La tendresse, c'était quand Jeanne serrait Denis en l'appelant «mon petit Seznec». Lorsqu'elle était en colère, la mère disait toujours la même chose: «Ah, tu es bien Le Her!» Cela a duré dix-sept ans, l'enfance entière à n'y rien comprendre.
Seznec comme Guillaume, le grand-père. Et Le Her, comme son père. A l'école, Denis était Le Her: «Ta mère et ton grand-père sont des assassins», entendait-il. A la maison, il était Seznec. «Et chez nous, on cachait tout, même entre nous. Parce qu'on avait honte. Pas de l'injustice, mais du malheur. Personne ne m'a jamais rien expliqué.» Il sort deux photos de journal, la plus ancienne a 74 ans: «Guillaume Seznec aux assises de Quimper pour le meurtre d'un conseiller général.» Sur l'autre cliché, de 1949, sa mère est dans le même box: «Jeanne Le Her-Seznec aux assises de Quimper pour le meurtre de son mari.» François Le Her, témoin principal de la défense au procès de 1923, avait sans doute permis à Seznec d'échapper à la peine capitale. Il avait épousé la fille du bagnard à perpétuité, une dizaine d'années plus tard. Ils ont eu quatre enfants. L'histoire, arrêtée là, était belle. Mais le mari était violent, il menaçait de revenir sur son témoignage. Jeanne l'a tué d'un coup de revolver le 3 octobre 1948. Elle a été acquittée à l'unanimité, en deux minutes.

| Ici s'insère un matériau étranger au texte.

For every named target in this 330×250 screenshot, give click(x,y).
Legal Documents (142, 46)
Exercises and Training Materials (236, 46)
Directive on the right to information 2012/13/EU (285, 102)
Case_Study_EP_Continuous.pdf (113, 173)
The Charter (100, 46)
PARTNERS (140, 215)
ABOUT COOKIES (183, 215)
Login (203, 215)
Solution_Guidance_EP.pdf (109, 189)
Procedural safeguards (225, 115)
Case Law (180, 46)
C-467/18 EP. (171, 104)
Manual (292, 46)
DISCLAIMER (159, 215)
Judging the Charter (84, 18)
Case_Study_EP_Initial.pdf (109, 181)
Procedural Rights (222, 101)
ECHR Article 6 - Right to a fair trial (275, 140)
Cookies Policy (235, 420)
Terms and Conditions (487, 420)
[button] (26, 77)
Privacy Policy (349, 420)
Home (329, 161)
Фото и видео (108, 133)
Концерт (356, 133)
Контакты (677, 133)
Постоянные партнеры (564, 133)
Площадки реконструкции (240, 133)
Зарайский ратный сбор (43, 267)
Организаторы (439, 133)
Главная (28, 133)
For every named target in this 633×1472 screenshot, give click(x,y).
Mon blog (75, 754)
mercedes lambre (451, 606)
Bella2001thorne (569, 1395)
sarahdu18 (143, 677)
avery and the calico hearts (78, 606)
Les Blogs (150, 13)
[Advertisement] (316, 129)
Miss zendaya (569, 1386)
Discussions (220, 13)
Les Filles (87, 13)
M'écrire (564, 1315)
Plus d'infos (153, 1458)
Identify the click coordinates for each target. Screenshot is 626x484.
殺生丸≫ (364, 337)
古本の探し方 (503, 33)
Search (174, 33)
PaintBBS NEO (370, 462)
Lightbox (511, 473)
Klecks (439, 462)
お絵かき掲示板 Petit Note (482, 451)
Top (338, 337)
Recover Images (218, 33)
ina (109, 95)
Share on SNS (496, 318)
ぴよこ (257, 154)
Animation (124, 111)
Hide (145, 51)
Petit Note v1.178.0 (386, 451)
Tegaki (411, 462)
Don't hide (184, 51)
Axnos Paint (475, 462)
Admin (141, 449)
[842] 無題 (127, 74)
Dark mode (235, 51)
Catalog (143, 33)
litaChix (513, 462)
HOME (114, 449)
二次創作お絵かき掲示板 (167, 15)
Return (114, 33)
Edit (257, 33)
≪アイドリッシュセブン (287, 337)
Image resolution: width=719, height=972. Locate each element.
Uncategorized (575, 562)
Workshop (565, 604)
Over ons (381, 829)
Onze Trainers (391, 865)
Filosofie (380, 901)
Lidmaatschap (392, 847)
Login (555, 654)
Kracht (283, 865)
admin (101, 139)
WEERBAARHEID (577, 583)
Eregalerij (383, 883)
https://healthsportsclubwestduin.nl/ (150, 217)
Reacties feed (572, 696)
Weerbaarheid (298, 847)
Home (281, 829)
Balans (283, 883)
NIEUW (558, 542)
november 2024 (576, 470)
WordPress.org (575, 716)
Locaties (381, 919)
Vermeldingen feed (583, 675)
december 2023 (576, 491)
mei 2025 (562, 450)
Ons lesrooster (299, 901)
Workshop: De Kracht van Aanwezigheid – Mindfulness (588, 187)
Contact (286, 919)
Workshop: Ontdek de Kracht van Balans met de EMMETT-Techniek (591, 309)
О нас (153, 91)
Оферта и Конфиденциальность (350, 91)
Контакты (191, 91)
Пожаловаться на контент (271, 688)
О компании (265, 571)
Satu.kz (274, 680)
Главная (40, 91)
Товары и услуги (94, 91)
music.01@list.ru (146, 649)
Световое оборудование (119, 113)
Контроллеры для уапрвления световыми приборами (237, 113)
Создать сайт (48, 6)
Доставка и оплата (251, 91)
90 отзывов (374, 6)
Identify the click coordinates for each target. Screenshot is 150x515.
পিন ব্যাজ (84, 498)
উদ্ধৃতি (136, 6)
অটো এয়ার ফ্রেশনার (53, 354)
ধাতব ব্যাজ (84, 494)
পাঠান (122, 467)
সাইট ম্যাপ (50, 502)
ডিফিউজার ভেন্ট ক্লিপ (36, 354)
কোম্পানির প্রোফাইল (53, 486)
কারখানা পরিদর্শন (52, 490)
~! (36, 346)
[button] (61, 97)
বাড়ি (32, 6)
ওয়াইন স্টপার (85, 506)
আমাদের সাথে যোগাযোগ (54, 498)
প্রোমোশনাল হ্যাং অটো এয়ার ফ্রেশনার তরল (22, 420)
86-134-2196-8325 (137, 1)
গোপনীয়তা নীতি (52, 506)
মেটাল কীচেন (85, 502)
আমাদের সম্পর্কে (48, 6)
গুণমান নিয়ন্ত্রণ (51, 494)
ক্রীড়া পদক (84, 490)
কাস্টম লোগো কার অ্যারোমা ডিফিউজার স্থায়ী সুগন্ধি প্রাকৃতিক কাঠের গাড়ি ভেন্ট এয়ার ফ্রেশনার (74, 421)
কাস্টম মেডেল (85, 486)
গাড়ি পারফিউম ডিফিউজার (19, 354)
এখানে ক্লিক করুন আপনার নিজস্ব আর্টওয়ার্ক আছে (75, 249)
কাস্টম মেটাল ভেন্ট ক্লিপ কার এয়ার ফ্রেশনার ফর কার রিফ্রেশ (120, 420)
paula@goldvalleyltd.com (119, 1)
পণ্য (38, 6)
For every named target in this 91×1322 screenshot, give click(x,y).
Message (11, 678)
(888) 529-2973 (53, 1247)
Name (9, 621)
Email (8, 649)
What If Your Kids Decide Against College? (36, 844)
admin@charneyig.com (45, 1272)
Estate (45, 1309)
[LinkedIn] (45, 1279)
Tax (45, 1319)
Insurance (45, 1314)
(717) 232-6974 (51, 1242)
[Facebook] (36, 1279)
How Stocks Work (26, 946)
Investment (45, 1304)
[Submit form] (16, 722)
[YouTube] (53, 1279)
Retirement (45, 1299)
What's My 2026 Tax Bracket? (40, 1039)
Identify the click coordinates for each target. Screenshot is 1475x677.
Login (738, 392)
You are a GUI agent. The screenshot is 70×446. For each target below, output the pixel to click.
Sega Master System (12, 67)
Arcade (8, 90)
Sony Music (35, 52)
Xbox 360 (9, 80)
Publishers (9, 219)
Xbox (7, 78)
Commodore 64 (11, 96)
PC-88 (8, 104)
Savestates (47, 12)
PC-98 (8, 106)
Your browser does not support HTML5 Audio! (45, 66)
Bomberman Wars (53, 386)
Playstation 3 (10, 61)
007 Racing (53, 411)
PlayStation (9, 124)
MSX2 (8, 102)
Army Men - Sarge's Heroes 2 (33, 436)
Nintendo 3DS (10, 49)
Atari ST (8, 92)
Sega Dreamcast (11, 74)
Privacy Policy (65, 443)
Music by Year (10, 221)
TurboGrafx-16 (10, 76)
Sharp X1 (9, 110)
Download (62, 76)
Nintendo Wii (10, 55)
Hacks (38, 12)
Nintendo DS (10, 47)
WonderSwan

Denis, 2 ans, devient mutique. Il sourit, pleure, joue, mais se tait. La famille vit dans un deux-pièces du XIIIe arrondissement à Paris. Guillaume Seznec, revenu de Cayenne en 1947 après les campagnes de presse et la grâce accordée par de Gaulle, s'occupe des enfants. Il attend la révision de son procès: «La grâce, dit-il souvent, c'est pour les coupables.» Jeanne, garde-malade la nuit, ouvrière le jour, gagne la vie de tout le monde et consacre cha que minute de liberté à «l'Affaire». Denis enregistre des mots, «réhabilitation», «travaux forcés»... Lorsqu'il a faim, il fait signe à Guillaume, le seul qui le comprenne, ils ont les mêmes yeux d'outremer. Ce grand-père qui fait des croix sur le pain, qui flotte dans ses bleus de travail, on le salue dans la rue en touchant le chapeau. A Paris, si loin de sa Bretagne, on l'appelle «monsieur Seznec». Il sait sourire, aimer avec peu de mots. Le plus souvent, il se tait. Sauf avec les journalistes, rôdeurs inlassables, qui attisent cette affaire que la justice voudrait éteindre.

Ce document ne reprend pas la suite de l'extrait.